Geography and Athletic Dominance

The relative success of athletic programs is also influenced by geography. Power in sports has tended to shift over time in accordance with larger economic, social, and demographic changes. National dominance in American intercollegiate football has shifted from the Frostbelt to the Sunbelt over the past half-century. Analysis of the results of football-championship polls conducted annually by The Associated Press illustrates the extent to which power in this sport has shifted southward. During the period between the inception of The Associated Press poll in 1936 and the end of the 1940s.

Frostbelt teams garnered half of the total rating points and included four of the five most successful programs—Notre Dame, Michigan, Army, and Minnesota. By the 1980s, however, the Sunbelt received 60.2 percent of the total votes. Nine of the decade's most successful programs—Miami, Oklahoma, Auburn, Florida State, UCLA, Georgia, Clemson, Alabama, and Southern California—came from the Sunbelt. Only Nebraska, Penn State, and Michigan bucked the overall trend of Sunbelt success.

Several factors account for this regional power shift. First, of course, the American population shifted southward and westward over this time period. Along with this population shift came the establishment of strong athletic programs at many Sunbelt universities. Arizona State was a small teachers' training college at the end of World War II. Florida State was a women's college, and the University of Houston was a small college supported by the state of Texas to provide higher education to the Houston area. Only after World War II did these universities establish intercollegiate athletic programs. By the 1980s, all were regularly achieving national recognition for success in football and other sports.

The civil rights movement of the 1960s must also be credited with the rise of intercollegiate sports in the Sunbelt.
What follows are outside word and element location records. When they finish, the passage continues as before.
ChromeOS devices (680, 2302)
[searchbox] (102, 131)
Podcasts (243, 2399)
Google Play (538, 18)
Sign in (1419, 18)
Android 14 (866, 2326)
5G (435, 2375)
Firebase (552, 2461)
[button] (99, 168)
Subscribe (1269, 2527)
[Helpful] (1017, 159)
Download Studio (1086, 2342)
Prior to the civil rights movement, minority students were not permitted to enroll at whites-only universities in the South. African-American students who wished to compete in intercollegiate athletics could enroll only at predominately African-American colleges and universities or migrate to the North. Many Southern-born African-Americans accepted athletic scholarships at Northern universities. By the 1970s, however, racial barriers to intercollegiate competition in the South had bro- ken down. African-American athletes from the South now played for universities in their home or nearby states.
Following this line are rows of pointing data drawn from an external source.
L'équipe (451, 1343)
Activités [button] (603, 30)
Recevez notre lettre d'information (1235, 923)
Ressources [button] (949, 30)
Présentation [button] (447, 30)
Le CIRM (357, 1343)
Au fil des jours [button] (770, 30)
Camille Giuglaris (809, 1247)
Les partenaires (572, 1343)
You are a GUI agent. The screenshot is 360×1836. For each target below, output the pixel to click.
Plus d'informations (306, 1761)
The domination of the Sunbelt in American athletics extends also to baseball. Sunbelt states have produced a disproportionate share of major-league baseball players in recent years. Over one-third of those players who appeared in at least one major-league game during the 1989 season were from California, Texas, or Florida. This pattern is due, in part, to environmental factors.

Baseball is a warm-weather, outdoor game. The mild climate of southern California and Florida allows residents of these areas to play baseball all year. This gives talented players the opportunity to increase their skills at earlier ages while being exposed to higher levels of competition. The dominance of the Sunbelt is also illustrated by the fact that only one team from outside the Sunbelt, Wichita State University, has won the national collegiate championship in baseball since the mid-1960s.

The dominance of the South and West in producing major-league baseball players is recognized by major-league teams. Each team employs a large staff of scouts who are paid to observe amateur baseball games in an effort to spot high-quality baseball talent. Recognizing the concentration of talent in the Sunbelt, major-league teams emphasize this region in scouting prospective players.

The Texas Rangers baseball team, whose minor-league organization was ranked as the most successful in baseball in 1989 and 1990, maintained a staff of thirty-one strategically based scouts during the 1991 season. Eleven were assigned to just the Sunbelt. Eleven others scouted in the North, Midwest and West, with the remaining nine assigned outside the United States.

The fact that so many scouts are assigned to watch talent outside the United States points out the importance of foreign-born players in American baseball. In 1989, 113 of the 988 players who appeared in major-league baseball games grew up outside the United States. Of these, 98 came from the Dominican Republic, Puerto Rico, or Venezuela. The small city of San Pedro de Macon's in the Dominican Republic is especially known as a hotbed of professional baseball players. The other 15 originated in Canada, Mexico, Panama, Australia, Nicaragua, the Virgin Islands, and Curacao.